-- PROVIDED TEXT --
__________

BEDFORD: Three terrifyingly badass WWII heroes you’ve never heard of
History — and especially the time around World War II — is filled with heroics, and, Lord knows, the bookshelves are filled with tales of great men’s exploits. A quick Amazon Books search reveals 12,453 hits for Winston Churchill, 7,811 for Dwight Eisenhower, 3,735 for Douglas MacArthur and 3,526 for George Patton. But what about the millions of citizen soldiers who also served in combat? (RELATED: How to dine like Churchill)
Recent history has been kind to the rank and file of WWII, with miniseries like “Band of Brothers” and “The Pacific” drawing specific attention to the men in the trenches. Still, we at The Daily Caller feel there are more than a few terrifyingly badass Allies who, while honored in their time, have been forgotten by history.
From “Mad Jack” to the “Kilted Killer,” these three men distinguished themselves in bravery — and in style — in the war against the Axis, and for that TheDC salutes them.
Lt. Col. John Malcolm Thorpe Fleming Churchill, or “Mad Jack”
Born in Hong Kong in 1906, Churchill joined the military in 1926, but soon left to, obviously, become a professional bagpiper and represent Britain in the World Archery Championship in 1939 — two skills he would bring back with him when recalled to service as World War II broke out.
Mad Jack won his first Military Cross during the British retreat to Dunkirk. It was during the retreat that he killed his first German with a longbow, using that and two machine guns until running out of ammunition and escaping to the main British force through German lines.
After seeing decorated action raiding Nazi-held Norway, Churchill took over a Commando unit and joined in the storming of Salerno Bay in Italy wearing silver buttons, carrying bagpipes, and armed with a bow and arrow and a hilted Scottish sword called a claymore. “Churchill,” his 1996 obituary would read, “believed an assault leader should have a reputation which would at once demoralize the enemy and convince his own men that nothing was impossible.” “Any officer who goes into action without his sword,” he reportedly said, “is improperly dressed.”

__________

-- TASKS TO COMPLETE --
a – Decide whether each statement agrees with the article about forgotten WWII heroes, answering yes or no and quoting the words of the article that settle it. (i) Churchill was born in Hong Kong in 1906. (ii) Mad Jack won his first Military Cross during the storming of Salerno Bay. (iii) A claymore is a Scottish sword.
b – Name every person whose Amazon Books search count appears in the article about forgotten WWII heroes, along with that count.
c – Please carry the article about forgotten WWII heroes forward from its last sentence.
The material that comes next is separate from the article about forgotten WWII heroes.

-- SOURCE DATA --
__________

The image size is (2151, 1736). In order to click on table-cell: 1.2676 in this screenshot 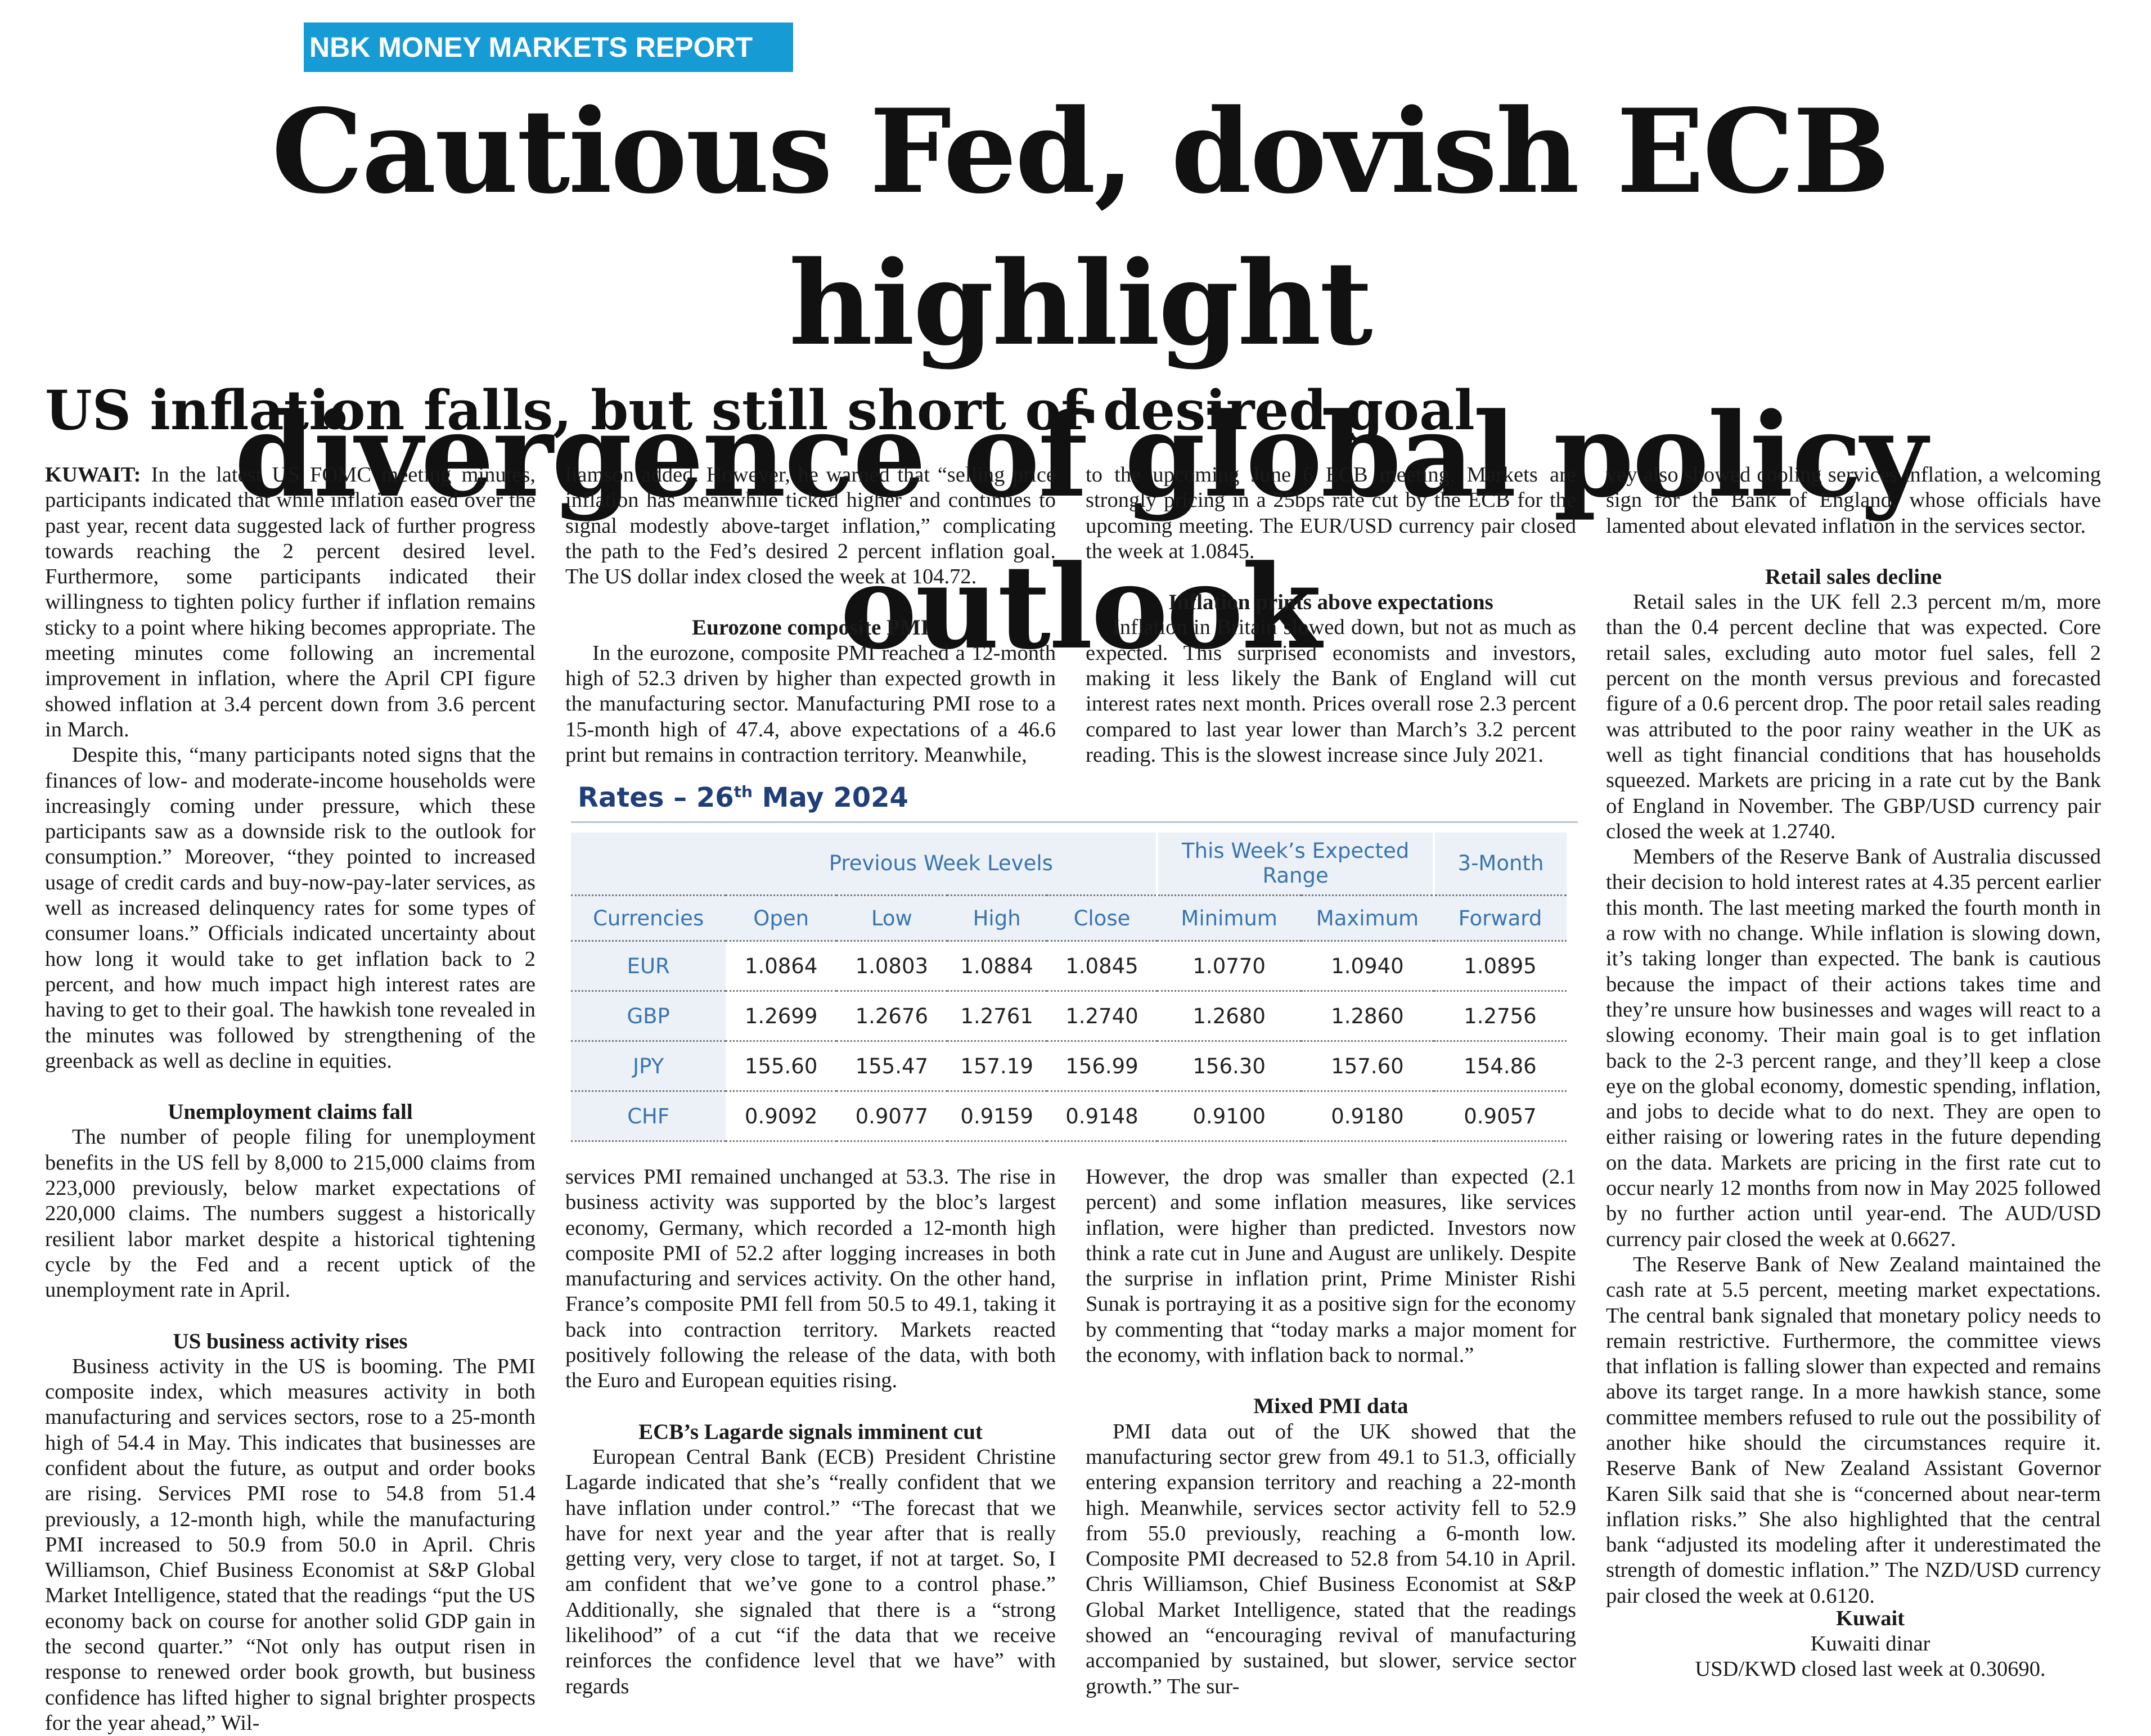, I will do `click(892, 1016)`.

__________

-- ANSWERS TO THE EXERCISE --
a –
(i) Yes: "Born in Hong Kong in 1906"
(ii) No: "Mad Jack won his first Military Cross during the British retreat to Dunkirk."
(iii) Yes: "a hilted Scottish sword called a claymore"

b –
Winston Churchill: 12,453
Dwight Eisenhower: 7,811
Douglas MacArthur: 3,735
George Patton: 3,526

c –
Casualties were high, and in a desperate bid he launched his troops in a screaming, nighttime attack on the Nazi lines, capturing 136 of the enemy. Churchill and a comrade then charged further ahead and, using his sword and a German hostage, captured a 42-man garrison plus a mortar and crew.
On the Nazi-held Yugoslavian island of Brac, Mad Jack’s luck ran out when, as the lone unwounded man atop a hill and out of ammunition, he played “Will ye no come back again” on his pipes until a grenade knocked him unconscious and he was captured.
Though Hitler had issued an order to kill captured commandos, Churchill was spared the Gestapo’s wrath by a German army captain who told him, “You are a soldier, as I am. I refuse to allow these civilian butchers to deal with you.” Later in the war, when the captain was captured, Churchill was able to save him from execution.
Churchill was eventually able to escape from an Austrian prison camp, making an eight-day trek to link up with American forces. There, worried he’d missed too much of the European war, he told friends, “there are still the Nips [Japanese], aren’t there?”
But Mad Jack would never fight the Japanese, arriving shortly after the two atomic bombs were dropped and lamenting, “if it hadn’t been for those damned Yanks, we could have kept the war going for another 10 years.”
But the end of the Second World War would not quell Churchill’s spirit one bit: In 1945, at age 40, he qualified as a paratrooper before taking time off the following year to play an archer in the movie “Ivanhoe.” In 1948, he saw combat in Palestine during the tumultuous British handover, and while serving in Australia in the 1950s, he picked up surfing. After he retired, he took to buying, refurbishing and piloting old steam boats; motorcycle speed trials; and crafting remote-control model boats. He passed away in 1996 at the age of 89.
Lance Naik (Corporal) Bhanbhagta Gurung
Born in a tiny Nepal village in 1921, Bhanbhagta Gurung joined the 3rd Battalion of the 2nd Gurkhas in 1940 and first saw action against the Japanese in 1942 under the command of Brigadier Orde Wingate — a man credited as a founder of modern guerrilla warfare.
On March 4, 1945, as part of a British advance on the Japanese, Gurung’s unit was ordered to take a fortified hill, but were pinned by machine guns, mortars and grenades. When an enemy sniper took advantage of their vulnerable position, killing pinned riflemen, Gurung leapt to action, standing up “fully exposed” to enemy fire and “calmly” felling the sniper with his rifle.
When met with further resistance near the top of the hill, a 1945 London Gazette account of the battle reports, Gurung once again sprang to action, neutralizing the first foxhole with two grenades, the second foxhole with his bayonet, and the third and fourth with a combination of the two.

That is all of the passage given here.